Imagine my shock. I poured a glass of fine wine for a French neighbor in New York and, before showing him the bottle, he identified it by a sniff – the region, vineyard, and almost got the vintage. My nose humbled by this feat, I gazed at a man who missed a vocation as a master sommelier.
Smell is our least sense (same for apes) that never garnered much public attention until becoming a symptom of covid-19 infection. An odor must be pungent for my nose to take notice, so I didn’t detect anything unusual in the air in our back forty. But my heart missed a beat when a dozen Black Vultures flew up on heavy wingbeats from behind a brush pile, looking like medieval plague doctors with a hooded beak.
I found a white-tailed deer lying on the ground, so recently dead that ants hadn’t found it yet. After moaning about the population boom of hooved locusts that devastate gardens and farms, I felt sad to see the beautiful animal, whose death is still a mystery. I left to bury it another day.
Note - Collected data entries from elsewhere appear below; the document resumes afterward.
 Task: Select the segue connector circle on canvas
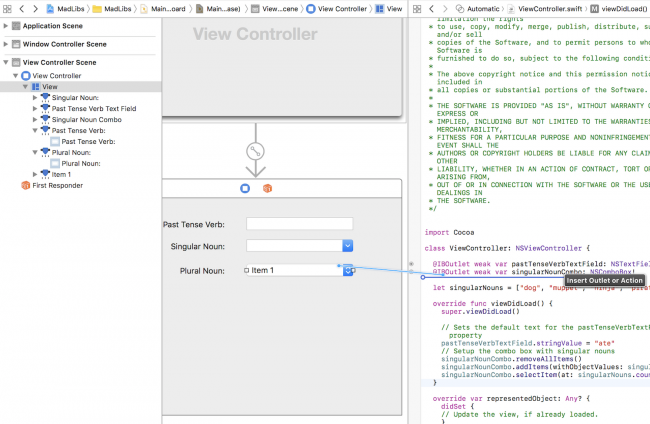[254, 150]
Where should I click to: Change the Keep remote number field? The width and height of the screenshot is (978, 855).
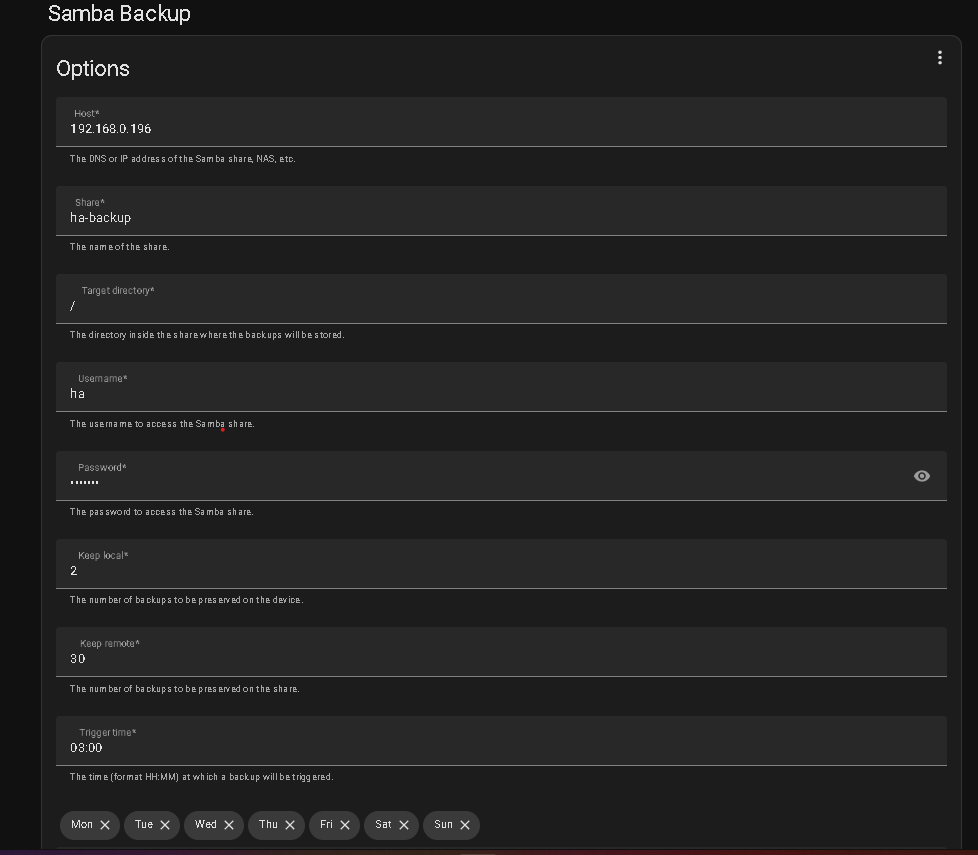point(500,659)
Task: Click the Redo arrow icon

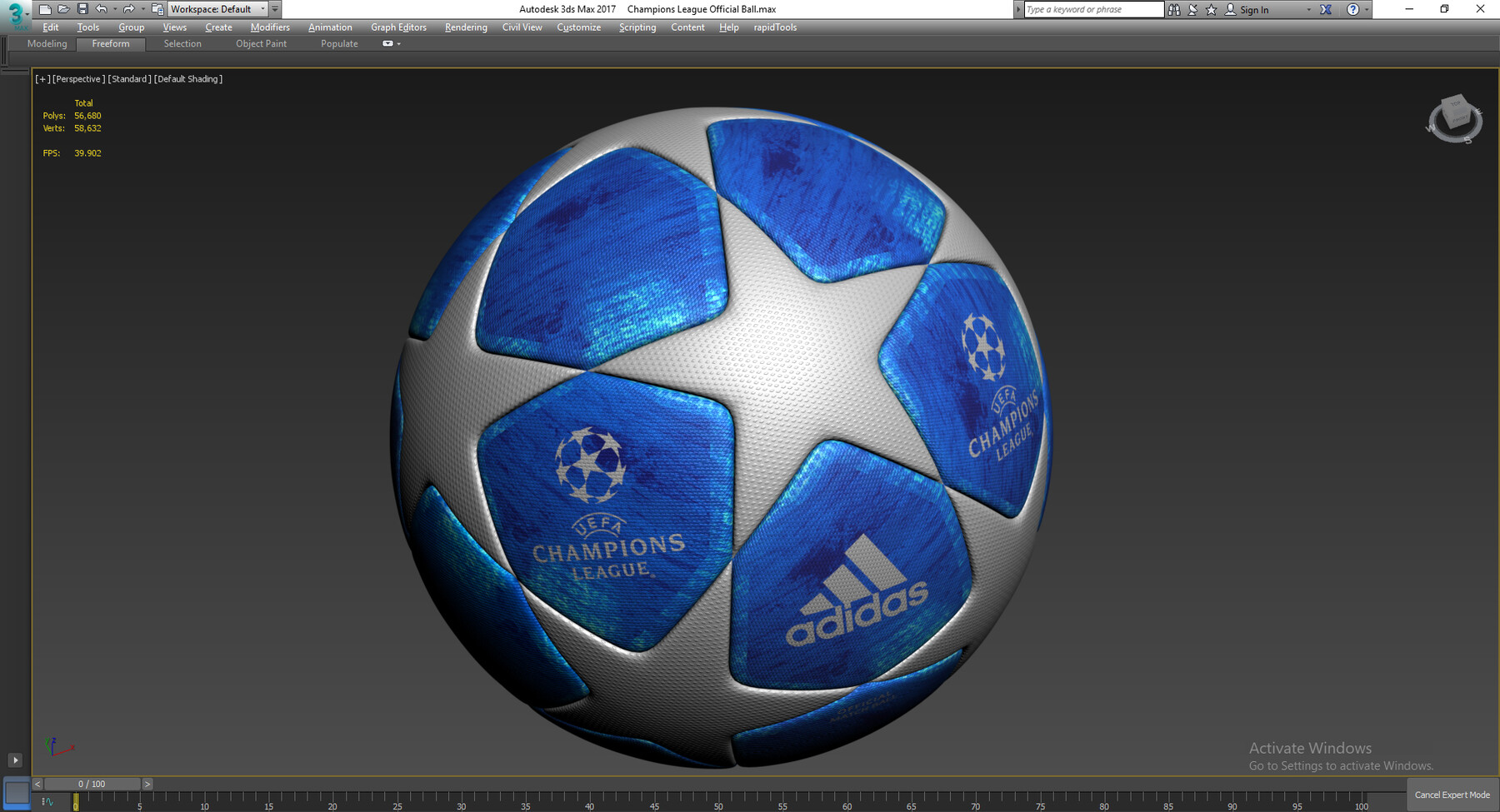Action: coord(128,9)
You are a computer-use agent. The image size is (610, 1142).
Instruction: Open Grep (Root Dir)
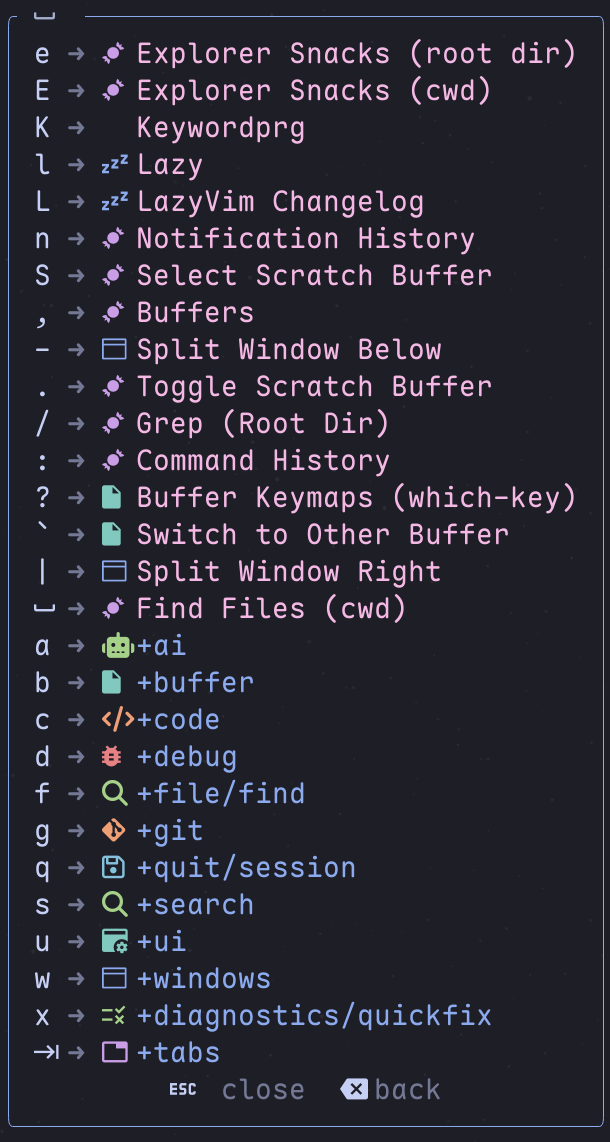tap(263, 424)
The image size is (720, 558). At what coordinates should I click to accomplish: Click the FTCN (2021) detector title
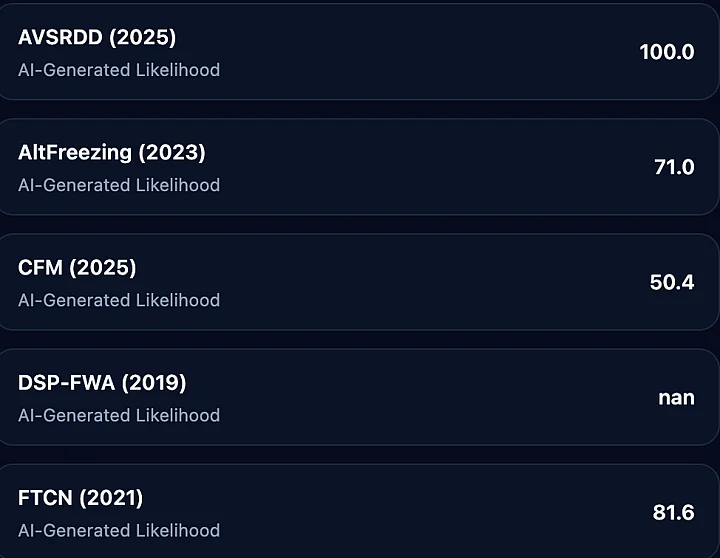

The story goes that birds, including Black Vultures, have a poor a sense of smell like us. But for every rule there seems an exception, and in this case several. The obvious one is the Brown Kiwi with nares at the tip of its long bill for sniffing earthworms in the dirt. Olfaction makes sense for a nocturnal species. The Turkey Vulture is a diurnal counterpart, and seldom is the hour when one isn’t patrolling overhead in wobbly flight.
Their large olfactory bulb with dense connections to receptors suggests an acute sense of smell. But discovery of their talent for smelling carrion up to a mile away came not from dissection but more serendipitously in 1938. They were spotted gathering at the site of a gas leak from pipes of the Union Oil Company, attracted by traces of mercaptan, a sulphurous additive that smells like rotten eggs.
Turkey Vultures are often first to find a meal not in plain sight, and Black Vultures tagging along never needed to evolve olfactory acuity.
Both species returned to feed, and repeatedly. They hadn’t waited for the meat to be tenderized, not because their stomachs can’t sterilize rotted food, but other scavengers might get there first. In four days, the deer weighing about 150 pounds was reduced to bare bones by the most efficient and discreet disposal agents around town. On average, each vulture feasted on a few pounds each day. They saved me the trouble of burying a corpse before neighbors with a finer sense of smell than mine complained.